What this entire episode represents is yet another example of the
CIA's inability to keep a secret. The concept of "State Secrets"
obviously died along with the cold war.
The decision to tape any interrogation of Al-Qaeda suspects
especially any enhanced interrogations was probably the most horrible
idea ever conceived. A tape like that is the equivalent of a loose nuke
in political terms and should never have been made.

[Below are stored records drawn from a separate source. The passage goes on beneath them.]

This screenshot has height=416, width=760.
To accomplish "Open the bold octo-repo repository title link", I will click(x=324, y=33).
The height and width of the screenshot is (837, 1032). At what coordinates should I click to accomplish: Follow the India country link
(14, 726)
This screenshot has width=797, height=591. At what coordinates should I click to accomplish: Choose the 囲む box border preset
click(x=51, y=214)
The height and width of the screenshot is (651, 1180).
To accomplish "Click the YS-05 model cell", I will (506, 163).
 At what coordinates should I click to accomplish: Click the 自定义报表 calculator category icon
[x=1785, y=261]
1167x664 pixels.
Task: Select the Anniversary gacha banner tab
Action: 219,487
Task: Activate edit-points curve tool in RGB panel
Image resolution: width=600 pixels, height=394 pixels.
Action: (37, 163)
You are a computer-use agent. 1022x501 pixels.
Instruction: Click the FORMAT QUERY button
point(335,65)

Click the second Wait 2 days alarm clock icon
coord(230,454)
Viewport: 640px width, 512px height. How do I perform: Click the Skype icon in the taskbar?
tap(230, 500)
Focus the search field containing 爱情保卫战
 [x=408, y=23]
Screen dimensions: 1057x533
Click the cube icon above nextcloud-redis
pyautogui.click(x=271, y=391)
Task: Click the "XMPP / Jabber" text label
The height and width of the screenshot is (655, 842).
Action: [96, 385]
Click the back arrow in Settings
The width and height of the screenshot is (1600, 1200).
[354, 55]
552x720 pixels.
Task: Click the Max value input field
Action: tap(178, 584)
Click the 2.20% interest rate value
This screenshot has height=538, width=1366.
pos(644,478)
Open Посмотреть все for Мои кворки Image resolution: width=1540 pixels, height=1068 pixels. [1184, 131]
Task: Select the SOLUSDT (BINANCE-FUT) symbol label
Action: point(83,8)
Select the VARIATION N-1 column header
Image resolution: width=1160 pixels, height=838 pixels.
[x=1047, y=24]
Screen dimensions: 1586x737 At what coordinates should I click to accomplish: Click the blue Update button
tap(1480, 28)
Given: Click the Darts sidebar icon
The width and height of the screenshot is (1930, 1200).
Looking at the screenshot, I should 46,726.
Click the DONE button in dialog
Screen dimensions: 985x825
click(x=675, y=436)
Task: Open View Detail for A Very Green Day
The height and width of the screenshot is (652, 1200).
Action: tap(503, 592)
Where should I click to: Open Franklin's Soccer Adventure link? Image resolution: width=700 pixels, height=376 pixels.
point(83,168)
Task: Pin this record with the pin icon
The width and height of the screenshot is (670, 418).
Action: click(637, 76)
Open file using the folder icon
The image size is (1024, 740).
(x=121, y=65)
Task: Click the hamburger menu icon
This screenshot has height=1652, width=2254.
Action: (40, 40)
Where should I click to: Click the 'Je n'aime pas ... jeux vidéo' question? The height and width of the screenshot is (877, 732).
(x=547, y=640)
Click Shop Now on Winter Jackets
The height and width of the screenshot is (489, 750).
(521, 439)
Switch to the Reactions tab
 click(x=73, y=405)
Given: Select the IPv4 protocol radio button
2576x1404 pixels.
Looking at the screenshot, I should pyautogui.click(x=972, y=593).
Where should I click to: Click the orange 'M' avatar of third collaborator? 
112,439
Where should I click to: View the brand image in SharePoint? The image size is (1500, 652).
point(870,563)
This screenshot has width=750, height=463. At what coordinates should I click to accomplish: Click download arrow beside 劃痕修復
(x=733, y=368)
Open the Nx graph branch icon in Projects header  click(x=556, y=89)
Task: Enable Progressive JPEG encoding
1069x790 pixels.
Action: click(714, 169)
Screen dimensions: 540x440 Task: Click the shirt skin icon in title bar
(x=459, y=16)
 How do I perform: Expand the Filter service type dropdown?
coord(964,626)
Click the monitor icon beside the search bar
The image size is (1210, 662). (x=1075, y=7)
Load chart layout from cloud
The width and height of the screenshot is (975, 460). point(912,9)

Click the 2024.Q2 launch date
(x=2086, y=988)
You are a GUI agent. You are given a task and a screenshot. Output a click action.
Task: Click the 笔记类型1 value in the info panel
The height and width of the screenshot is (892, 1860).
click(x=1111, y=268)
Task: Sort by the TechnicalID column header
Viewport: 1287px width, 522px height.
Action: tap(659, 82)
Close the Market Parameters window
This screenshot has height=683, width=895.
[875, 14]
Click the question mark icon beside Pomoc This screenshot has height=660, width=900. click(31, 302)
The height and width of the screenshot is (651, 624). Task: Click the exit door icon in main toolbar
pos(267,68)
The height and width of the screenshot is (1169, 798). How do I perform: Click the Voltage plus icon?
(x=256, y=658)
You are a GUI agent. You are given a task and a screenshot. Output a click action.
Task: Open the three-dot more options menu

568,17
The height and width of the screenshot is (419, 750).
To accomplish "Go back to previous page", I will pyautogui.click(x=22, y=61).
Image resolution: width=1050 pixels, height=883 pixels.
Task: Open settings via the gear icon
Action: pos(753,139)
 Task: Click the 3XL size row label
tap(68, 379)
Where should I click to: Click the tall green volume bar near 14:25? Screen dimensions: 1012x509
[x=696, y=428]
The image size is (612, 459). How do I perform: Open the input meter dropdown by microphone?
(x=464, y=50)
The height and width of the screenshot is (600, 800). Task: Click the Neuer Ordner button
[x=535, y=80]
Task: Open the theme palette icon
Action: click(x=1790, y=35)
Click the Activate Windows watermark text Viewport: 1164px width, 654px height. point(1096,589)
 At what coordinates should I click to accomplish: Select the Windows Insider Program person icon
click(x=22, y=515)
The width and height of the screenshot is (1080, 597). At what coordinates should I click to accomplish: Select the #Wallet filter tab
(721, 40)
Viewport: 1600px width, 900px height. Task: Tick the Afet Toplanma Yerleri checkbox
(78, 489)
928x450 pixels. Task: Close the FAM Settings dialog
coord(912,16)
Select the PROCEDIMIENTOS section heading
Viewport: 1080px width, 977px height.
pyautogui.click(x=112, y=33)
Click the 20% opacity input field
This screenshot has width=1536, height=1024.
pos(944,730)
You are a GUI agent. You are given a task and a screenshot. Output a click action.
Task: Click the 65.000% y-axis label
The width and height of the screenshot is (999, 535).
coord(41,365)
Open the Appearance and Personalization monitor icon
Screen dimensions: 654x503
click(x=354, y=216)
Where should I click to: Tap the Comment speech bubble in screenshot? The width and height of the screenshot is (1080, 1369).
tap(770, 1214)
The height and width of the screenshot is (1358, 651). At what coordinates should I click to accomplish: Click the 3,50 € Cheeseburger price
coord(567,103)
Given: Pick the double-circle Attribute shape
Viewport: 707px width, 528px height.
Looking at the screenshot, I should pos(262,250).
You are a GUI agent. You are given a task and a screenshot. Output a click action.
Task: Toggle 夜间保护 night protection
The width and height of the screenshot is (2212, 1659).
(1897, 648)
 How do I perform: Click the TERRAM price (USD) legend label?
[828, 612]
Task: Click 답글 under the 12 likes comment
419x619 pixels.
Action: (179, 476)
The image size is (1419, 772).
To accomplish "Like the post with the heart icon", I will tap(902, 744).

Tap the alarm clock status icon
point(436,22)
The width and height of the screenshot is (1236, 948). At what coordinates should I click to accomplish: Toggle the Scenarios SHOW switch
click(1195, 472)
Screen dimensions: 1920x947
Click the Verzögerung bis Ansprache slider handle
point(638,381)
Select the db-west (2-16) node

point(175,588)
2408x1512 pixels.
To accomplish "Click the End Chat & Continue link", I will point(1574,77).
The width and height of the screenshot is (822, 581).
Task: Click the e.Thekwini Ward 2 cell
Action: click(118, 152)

Now of course this whole thing is going to play out like a textbook,
and someone is gonna have to be thrown under the bus. I suspect the
sacrificial lamb at the CIA already knows who he or she is and is just
waiting for the other shoe to drop.
Mukasey has to prove to Congress that he's running a different kind
of Justice Department than Gonzalez, so he's obligated to hang someone
out to dry.
The larger and more troubling question than anything goes back to
the intelligence community's inability to keep a secret. Leaking State
Secrets has become business as usual and the leaker or leakers are
never caught and never prosecuted.
I don't care if the CIA destroyed one tape or a thousand tapes, or
if they torture terrorists, or if they send terrorists to be tortured
by someone else. What I do care about is why I know about any of it?
Contrary to what the NY Times thinks, I don't need to know about NSA
wiretapping, tape destruction, waterboarding, secret prisons,
extraordinary rendition, torture, or any of the rest of it.
I want the CIA to do whatever they deem necessary to prevent any
future attacks. I don't care how they do it, or where they do it as
long as it gets done.
We should not know as much as we do, because everything we now know
our enemies now know. If leakers were sentenced to 20 years in federal
prison, I'm betting the vast majority of leaks would dry up overnight.
Who in the hell is ever gonna want to join the CIA or NSA, DIA, if
they run the risk of being prosecuted for doing their job if a
political scapegoat is needed?
Americans need to decide if gathering intelligence and conducting
clandestine operations is something that's important to our National
Security. If we don't believe intelligence is important then let's just
close down the CIA and other agencies.
If we do think that gathering intelligence is indeed vital to our
national security, then we should just shut-up and let the CIA do their
job. That means not asking how information was obtained, where it was
obtained, or under what conditions.
Playing "gotcha" with America's most important intelligence agency
during a time of war is despicable, disgraceful, and outrageous.